Un consensus se forme parmi les meilleurs épidémiologistes du monde entier sur le fait qu'il est peu probable que le virus soit contenu, malgré des mesures de confinements coûteux qui ont mis une grande partie de l'économie mondiale à l'arrêt. Certains experts de la santé publique demandent que le virus soit autorisé à se propager de manière contrôlée dans des populations plus jeunes comme l'Inde, tandis que des pays comme la Suède ont choisi de ne pas appliquer de strictes interdictions.

Le Dr. Michael Ryan, directeur chargé des urgences de l’OMS, a déclaré qu'il était important d'être réaliste concernant l'évolution de la pandémie actuelle du COVID-19: " Ce virus pourrait devenir endémique dans nos communautés, il pourrait ne jamais disparaître ", a-t-il déclaré. 

Le Pr. Jean Jacques Muyembe Tanfum, Responsable de la riposte contre le COVID-19 en RDC, a déclaré l’hypothèse de la progression du SARS-CoV-2 vers une forme endémique lors de son dernier point de presse. Devant l’impossibilité de continuellement affaiblir les équilibres économiques mondiales déjà en récession et de prévenir des conséquences socio- économiques désastreuses, le gouvernement de la RDC devrait déjà penser l’après confinement.

Éléments enregistrés:
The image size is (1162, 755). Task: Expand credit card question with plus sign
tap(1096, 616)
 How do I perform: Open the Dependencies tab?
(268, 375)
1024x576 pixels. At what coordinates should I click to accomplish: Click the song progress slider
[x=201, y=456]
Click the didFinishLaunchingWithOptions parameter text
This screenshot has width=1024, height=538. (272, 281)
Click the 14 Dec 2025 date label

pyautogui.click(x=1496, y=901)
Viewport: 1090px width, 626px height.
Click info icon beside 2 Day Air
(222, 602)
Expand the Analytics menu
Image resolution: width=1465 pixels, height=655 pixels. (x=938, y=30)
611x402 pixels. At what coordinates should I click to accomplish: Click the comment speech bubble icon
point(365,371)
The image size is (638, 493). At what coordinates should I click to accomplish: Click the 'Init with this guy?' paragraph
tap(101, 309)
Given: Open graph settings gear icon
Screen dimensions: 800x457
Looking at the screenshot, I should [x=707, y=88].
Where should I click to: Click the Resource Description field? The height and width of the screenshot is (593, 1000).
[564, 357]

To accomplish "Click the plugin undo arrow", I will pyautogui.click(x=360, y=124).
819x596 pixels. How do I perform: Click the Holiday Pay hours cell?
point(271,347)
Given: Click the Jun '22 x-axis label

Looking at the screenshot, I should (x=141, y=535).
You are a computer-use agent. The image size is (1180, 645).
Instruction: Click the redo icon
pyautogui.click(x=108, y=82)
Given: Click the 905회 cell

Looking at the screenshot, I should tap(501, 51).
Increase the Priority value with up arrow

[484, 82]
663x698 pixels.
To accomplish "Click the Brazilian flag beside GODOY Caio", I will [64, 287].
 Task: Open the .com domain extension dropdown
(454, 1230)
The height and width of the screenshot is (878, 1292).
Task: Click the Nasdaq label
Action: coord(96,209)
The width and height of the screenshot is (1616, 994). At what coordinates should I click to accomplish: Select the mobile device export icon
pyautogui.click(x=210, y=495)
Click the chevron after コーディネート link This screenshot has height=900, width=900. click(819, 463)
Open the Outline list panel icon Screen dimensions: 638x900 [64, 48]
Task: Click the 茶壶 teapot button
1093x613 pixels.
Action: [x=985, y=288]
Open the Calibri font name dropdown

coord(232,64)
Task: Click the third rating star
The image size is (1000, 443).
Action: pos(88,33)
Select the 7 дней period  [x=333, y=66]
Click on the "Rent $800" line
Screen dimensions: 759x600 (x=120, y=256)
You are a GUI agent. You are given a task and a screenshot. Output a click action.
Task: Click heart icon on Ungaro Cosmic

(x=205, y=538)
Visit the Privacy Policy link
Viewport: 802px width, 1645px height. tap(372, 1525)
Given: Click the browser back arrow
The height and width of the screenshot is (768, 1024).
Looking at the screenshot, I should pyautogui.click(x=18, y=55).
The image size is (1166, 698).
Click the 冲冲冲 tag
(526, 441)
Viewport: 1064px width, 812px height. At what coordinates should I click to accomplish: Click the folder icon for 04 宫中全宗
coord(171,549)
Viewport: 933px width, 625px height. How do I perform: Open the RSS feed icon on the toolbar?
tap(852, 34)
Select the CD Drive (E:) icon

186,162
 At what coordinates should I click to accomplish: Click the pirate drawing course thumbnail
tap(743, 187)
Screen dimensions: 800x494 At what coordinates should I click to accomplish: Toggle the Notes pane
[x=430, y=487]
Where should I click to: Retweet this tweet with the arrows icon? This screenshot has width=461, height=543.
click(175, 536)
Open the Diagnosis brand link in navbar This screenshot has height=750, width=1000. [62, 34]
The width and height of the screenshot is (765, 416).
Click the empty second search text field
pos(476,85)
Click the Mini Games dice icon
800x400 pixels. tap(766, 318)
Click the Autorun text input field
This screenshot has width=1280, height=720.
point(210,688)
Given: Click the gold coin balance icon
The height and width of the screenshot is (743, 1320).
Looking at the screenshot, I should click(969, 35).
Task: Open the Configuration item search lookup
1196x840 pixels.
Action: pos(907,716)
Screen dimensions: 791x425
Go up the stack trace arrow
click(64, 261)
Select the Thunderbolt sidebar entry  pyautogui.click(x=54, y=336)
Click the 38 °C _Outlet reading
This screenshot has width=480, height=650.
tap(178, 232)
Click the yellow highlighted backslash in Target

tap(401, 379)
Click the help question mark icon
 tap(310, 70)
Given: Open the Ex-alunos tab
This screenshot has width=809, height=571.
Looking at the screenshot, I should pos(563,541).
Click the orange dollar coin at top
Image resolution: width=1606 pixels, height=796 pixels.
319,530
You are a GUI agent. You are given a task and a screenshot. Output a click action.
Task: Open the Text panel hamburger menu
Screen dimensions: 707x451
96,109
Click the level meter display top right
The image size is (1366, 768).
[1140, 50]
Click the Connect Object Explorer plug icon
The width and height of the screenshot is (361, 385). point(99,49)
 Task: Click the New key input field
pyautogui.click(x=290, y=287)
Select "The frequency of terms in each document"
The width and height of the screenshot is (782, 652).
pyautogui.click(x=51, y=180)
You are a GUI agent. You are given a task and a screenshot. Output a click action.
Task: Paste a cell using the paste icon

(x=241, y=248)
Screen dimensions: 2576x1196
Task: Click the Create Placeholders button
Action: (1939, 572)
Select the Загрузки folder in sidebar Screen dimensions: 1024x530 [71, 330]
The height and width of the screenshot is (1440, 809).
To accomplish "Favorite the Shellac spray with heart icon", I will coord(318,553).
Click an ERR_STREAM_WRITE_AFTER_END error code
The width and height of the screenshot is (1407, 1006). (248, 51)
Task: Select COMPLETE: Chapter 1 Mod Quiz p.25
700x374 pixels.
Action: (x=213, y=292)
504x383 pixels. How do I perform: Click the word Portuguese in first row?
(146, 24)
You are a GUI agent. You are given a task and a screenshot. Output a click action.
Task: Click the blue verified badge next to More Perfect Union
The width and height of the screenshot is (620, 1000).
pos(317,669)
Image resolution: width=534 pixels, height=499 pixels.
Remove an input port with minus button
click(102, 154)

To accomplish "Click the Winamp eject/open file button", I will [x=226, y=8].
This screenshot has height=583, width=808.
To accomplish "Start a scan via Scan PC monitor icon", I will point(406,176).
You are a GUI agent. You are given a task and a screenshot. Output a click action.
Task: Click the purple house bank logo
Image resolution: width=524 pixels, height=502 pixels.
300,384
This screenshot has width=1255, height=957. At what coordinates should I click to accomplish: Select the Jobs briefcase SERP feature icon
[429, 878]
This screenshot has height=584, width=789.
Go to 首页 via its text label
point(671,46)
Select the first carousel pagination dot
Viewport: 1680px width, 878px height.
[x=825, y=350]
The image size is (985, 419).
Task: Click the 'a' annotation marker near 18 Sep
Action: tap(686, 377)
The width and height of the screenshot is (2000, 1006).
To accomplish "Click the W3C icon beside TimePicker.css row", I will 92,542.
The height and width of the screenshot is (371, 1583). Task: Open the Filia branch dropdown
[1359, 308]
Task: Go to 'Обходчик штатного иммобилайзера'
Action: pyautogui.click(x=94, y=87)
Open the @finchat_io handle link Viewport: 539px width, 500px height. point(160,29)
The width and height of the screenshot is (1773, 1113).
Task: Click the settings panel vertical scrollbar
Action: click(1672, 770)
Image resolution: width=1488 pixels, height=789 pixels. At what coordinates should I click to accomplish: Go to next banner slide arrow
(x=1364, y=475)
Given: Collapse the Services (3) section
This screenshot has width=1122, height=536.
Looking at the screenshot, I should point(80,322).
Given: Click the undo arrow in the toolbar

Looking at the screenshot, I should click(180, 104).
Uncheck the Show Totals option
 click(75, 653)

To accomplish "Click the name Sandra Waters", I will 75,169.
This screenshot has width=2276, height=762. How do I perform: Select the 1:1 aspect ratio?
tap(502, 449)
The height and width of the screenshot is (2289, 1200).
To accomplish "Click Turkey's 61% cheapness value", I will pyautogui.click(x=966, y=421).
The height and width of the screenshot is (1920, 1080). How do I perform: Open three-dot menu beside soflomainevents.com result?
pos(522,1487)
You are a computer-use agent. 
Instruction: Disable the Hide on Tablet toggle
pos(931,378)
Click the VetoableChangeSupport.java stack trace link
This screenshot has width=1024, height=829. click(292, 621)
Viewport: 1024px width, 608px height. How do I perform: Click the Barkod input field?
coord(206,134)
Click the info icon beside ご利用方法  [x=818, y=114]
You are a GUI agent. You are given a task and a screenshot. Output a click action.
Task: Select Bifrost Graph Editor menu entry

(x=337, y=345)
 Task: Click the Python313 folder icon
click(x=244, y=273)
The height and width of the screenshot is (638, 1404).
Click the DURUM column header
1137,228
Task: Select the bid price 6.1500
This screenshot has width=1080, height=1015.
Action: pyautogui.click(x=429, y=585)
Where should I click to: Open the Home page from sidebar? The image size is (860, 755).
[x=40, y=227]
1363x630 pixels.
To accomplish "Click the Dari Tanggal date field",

(Travail demandé):
**1.** Relevez tous les pays nommés dans le texte sur le COVID-19.
**2.** Donnez la suite du texte sur le COVID-19 en quelques phrases, à partir de sa dernière phrase.

(Réponses par consigne):
**1.** l'Inde, la Suède, la RDC

**2.**
La pandémie à SARS-C0V-2 a permis d’exposer la fragilité du système de santé RDC dans son ensemble à travers tous ses six piliers (Leadership, gouvernance, infrastructure, recherche-développement, ressources humaines et financement), elle offre une opportunité pour une réflexion plus critique sur la qualité et l'efficacité des interventions dans le secteur de la santé publique en RDC. Dans cette situation actuelle de pandémie, les décideurs politiques devraient prêter attention au système de santé.

L'Assemblée nationale de la RDC a voté en faveur d'un projet de budget qui consacre que 2,4 %  de son budget national annuel à la santé contrairement à la déclaration d’Abuja d’Avril 2001 en faveur d’une augmentation par tous les pays Africains du budget alloué à la santé à 15%,  en plus près de la moitié de toutes les dépenses de santé étant financées directement par les ménages sur le lieu des soins avec un apport inadéquat, inefficace et non intégrante des investissements directs étrangers par les bailleurs des fonds ( fonds mondial ) et autres organisations et gouvernements.

La population de la RDC plus de 70% de la classe ouvrière qui se retrouve dans le secteur informel et sans sécurité sociale ni assurance maladie. Les problèmes du système de santé en RDC peuvent se résumer à des faiblesses dans la qualité des services et soins offerts, dans les infrastructures et équipements vétustes et en état de délabrement avancé, la faible disponibilité des médicaments et la persistance de la circulation des médicaments de mauvaise qualité ainsi que des faibles montant des dépenses totales de santé et niveau très bas de l’allocation des ressources publiques au secteur de la santé.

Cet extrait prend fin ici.